お父さま、本当に忙しいね。ちゃんと休めたのかなぁ。
心配しつつ、私も出掛ける準備をする。
今日は地龍公爵家へ行くのだ。
―――郊外の地龍公爵家へ着くと、ユージェニーさまが侍女とともに玄関で待っていた。
「おかえりなさい、アリッサ様。あなたに会えるのはいつかしらと、指折して待っていましたよ」
「おひさしぶりです、ユージェニーさま」
私は車イスのユージェニーさまに駆け寄り、手をぎゅっと握った。
ユージェニーさまの目が細まる。
「お元気そうね。……楽しい旅の話をたくさん聞かせてくれるかしら?」
「はい!ぜひ!」
大きく頷いて、私は後ろの侍女にお願いし、ユージェニーさまの車イスを押させてもらう。
今日はどうやらダライアスさまは不在のようだ。まあ、お父さまも忙しいから、翁も忙しいんだろう。

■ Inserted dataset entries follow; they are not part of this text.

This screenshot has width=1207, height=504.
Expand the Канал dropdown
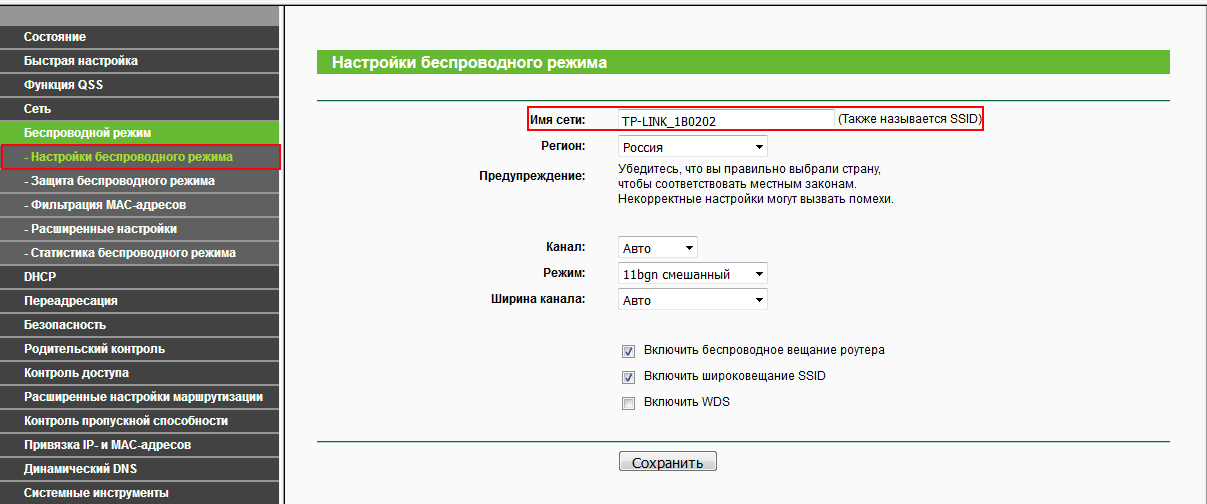[657, 248]
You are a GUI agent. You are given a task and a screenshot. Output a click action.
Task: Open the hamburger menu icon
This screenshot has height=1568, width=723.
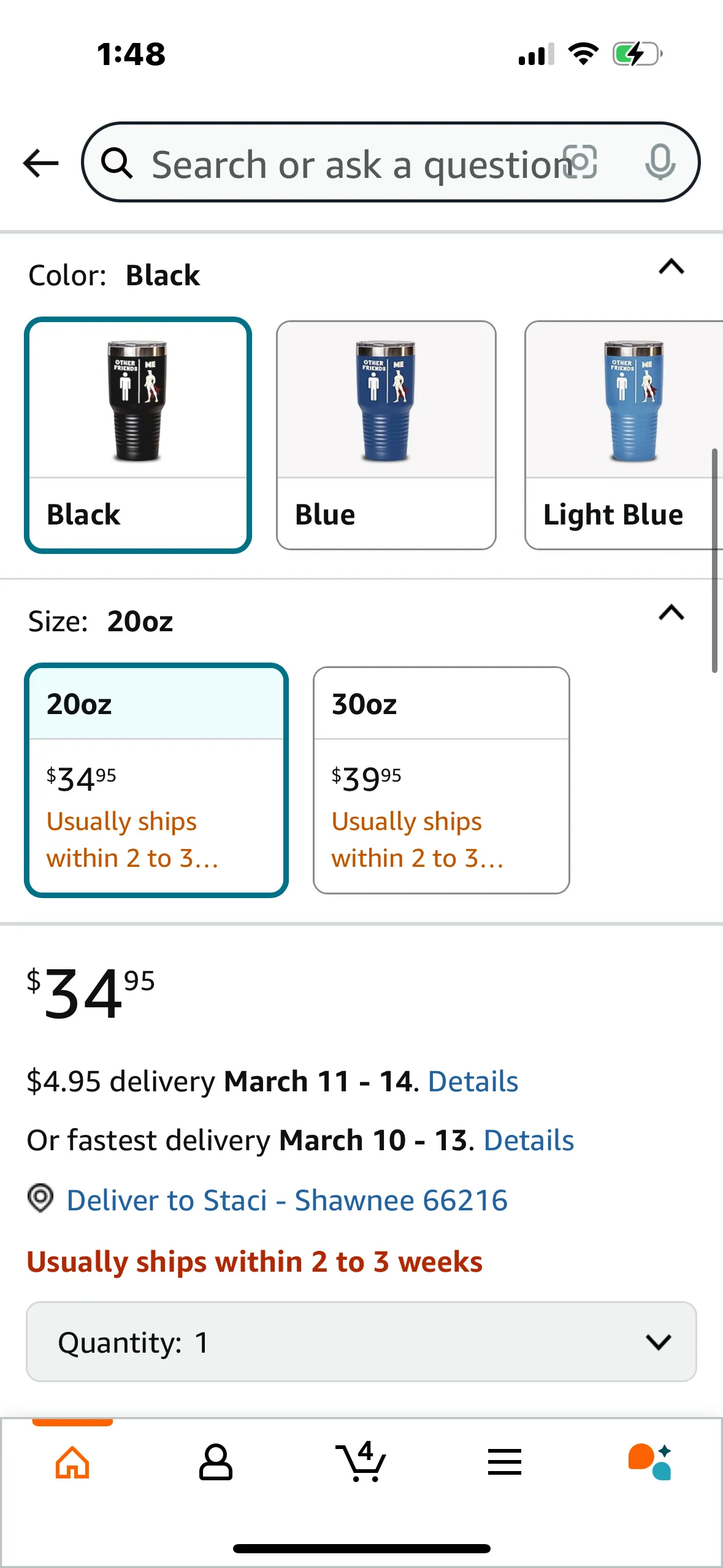pos(505,1462)
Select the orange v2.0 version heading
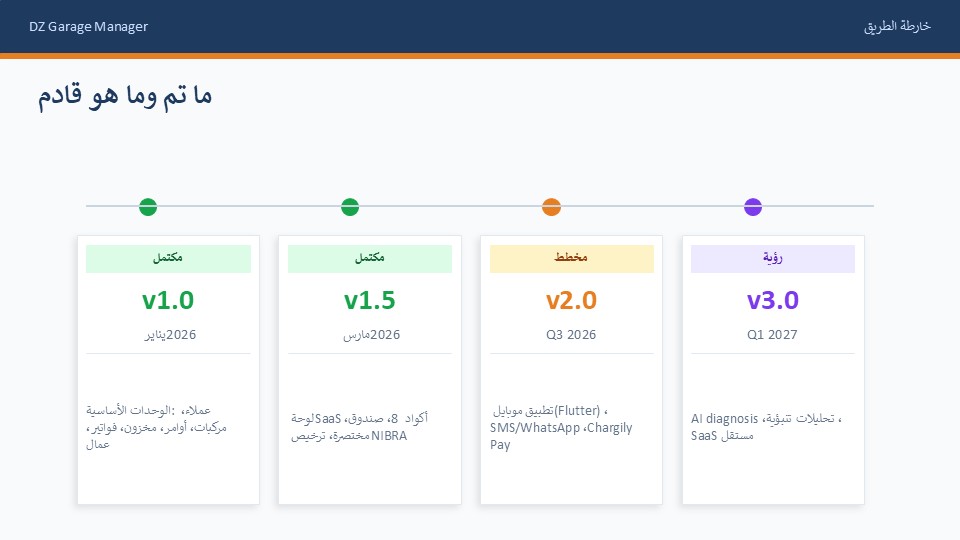 pyautogui.click(x=571, y=300)
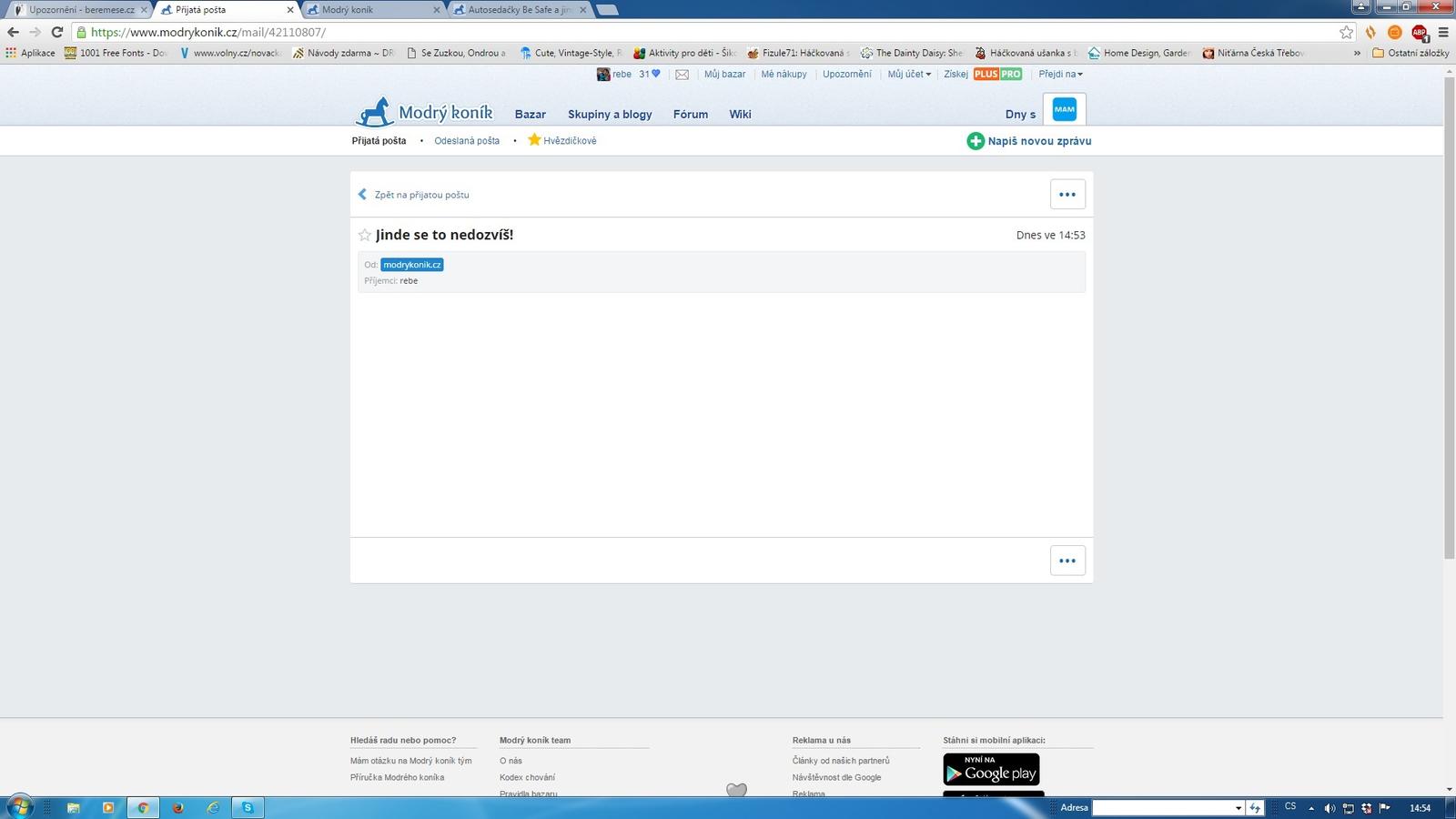Expand the Můj účet dropdown

point(909,75)
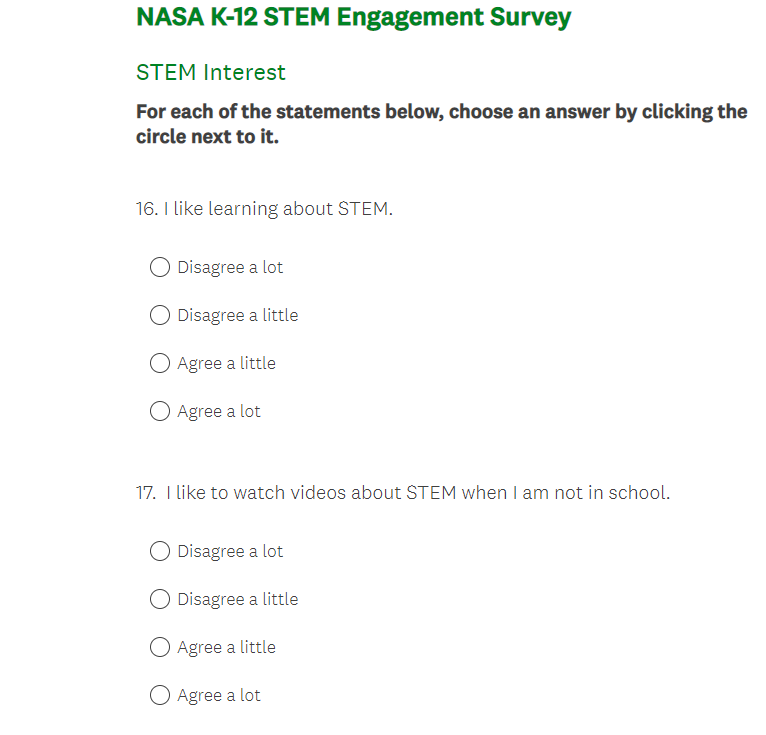Choose 'Agree a little' radio circle for question 16

tap(160, 363)
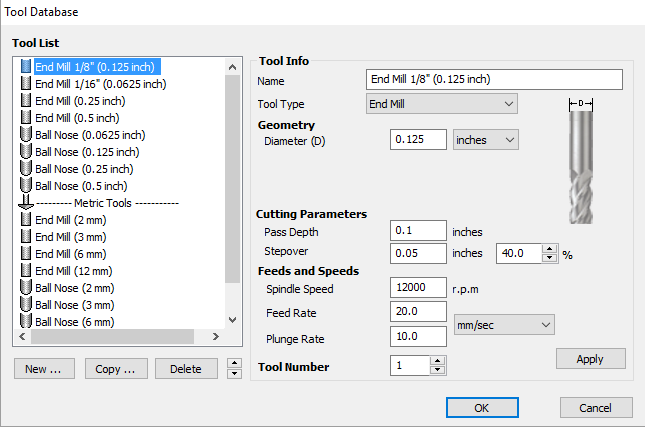Click the New tool button
Screen dimensions: 645x427
(x=44, y=369)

なんといっても、マーカス殿下の立太子の儀とアルの誕生日会同時開催が迫っている。他国からの賓客も多いから、準備に追われているに違いない。
「ダライアスはこのところ、王城へ泊まり込んでいるの」
前にも案内された庭がよく見える部屋へ向かう途中、ユージェニーさまが教えてくれる。
「ここから通うのは大変でしょう?……でも、今日は午後に一時帰宅すると連絡がきたわ。アリッサ様にお会いしたいみたい。ふふ、儂が帰るまで、引き留めておいてくれですって」
わあ、ダライアスさまと会えるんだ。嬉しい。
……ダライアスさまとユージェニーさまは、なんというか、もう一人のお祖父さま・お祖母さまみたいなんだよね。
そうそう、お祖父さまといえば。立太子の儀のときに、お母さまのお父さま、つまりもう一人の血の繋がったお祖父さまと初めて会えるらしい。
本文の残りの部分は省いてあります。